Material for this task →
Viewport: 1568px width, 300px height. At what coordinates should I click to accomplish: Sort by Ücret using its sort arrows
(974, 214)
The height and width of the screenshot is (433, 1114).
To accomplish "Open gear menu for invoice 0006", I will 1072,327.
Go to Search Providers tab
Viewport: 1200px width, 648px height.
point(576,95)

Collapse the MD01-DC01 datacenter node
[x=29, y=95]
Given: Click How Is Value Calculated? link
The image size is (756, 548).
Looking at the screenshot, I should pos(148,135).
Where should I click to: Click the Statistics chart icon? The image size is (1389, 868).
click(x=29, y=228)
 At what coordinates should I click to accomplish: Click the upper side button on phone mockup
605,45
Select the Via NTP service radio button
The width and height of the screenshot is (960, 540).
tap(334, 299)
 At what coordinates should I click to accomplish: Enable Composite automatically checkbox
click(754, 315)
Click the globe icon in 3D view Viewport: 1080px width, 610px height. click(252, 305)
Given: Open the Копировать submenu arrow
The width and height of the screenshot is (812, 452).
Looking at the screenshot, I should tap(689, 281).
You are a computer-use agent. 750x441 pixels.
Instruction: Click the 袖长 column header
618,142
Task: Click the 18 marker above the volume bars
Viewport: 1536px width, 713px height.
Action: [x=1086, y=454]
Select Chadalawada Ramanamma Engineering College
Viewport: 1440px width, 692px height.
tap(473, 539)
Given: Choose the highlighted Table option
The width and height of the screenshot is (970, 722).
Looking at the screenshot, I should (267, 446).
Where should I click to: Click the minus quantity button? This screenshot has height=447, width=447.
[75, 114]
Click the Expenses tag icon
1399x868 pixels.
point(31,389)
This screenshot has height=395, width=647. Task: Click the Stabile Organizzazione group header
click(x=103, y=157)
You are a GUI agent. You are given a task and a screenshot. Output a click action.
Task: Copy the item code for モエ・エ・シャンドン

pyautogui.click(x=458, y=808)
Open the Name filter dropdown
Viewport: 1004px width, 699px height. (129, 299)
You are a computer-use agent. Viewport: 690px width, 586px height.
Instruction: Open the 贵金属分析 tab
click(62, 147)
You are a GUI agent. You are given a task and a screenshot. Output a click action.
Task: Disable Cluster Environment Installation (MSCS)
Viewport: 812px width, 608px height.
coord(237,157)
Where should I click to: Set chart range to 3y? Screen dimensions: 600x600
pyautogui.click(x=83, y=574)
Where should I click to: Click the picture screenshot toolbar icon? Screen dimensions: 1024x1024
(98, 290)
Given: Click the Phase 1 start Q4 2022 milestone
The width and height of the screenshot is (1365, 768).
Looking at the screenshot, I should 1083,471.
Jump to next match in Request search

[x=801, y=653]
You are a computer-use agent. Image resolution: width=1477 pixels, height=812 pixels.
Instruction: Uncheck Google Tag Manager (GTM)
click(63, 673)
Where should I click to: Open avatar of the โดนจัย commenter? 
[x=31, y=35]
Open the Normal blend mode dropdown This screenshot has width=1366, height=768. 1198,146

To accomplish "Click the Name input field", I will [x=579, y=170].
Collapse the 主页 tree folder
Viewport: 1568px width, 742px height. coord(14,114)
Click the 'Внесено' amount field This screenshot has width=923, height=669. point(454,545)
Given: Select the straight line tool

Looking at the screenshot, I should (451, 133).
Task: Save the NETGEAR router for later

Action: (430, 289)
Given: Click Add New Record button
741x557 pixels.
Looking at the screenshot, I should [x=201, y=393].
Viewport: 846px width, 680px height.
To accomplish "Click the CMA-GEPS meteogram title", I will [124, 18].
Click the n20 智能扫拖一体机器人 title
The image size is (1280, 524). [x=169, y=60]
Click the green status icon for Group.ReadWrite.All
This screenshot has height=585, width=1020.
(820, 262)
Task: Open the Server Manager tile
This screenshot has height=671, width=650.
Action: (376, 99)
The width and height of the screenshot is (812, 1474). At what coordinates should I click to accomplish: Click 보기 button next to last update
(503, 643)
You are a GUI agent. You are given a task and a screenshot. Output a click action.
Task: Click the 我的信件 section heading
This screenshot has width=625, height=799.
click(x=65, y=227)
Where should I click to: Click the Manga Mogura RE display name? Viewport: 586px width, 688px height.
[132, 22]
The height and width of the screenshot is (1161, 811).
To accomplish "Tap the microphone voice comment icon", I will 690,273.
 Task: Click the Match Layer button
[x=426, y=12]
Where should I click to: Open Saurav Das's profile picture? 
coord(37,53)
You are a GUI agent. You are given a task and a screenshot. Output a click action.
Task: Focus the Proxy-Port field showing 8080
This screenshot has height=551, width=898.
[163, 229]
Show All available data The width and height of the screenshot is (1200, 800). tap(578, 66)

About this task →
Using the listing above, return word for word each line from the one that has "Task: Disable Cluster" through the one that has "Given: Click the", and no line outside that range.

Output below →
Task: Disable Cluster Environment Installation (MSCS)
Viewport: 812px width, 608px height.
coord(237,157)
Where should I click to: Set chart range to 3y? Screen dimensions: 600x600
pyautogui.click(x=83, y=574)
Where should I click to: Click the picture screenshot toolbar icon? Screen dimensions: 1024x1024
(98, 290)
Given: Click the Phase 1 start Q4 2022 milestone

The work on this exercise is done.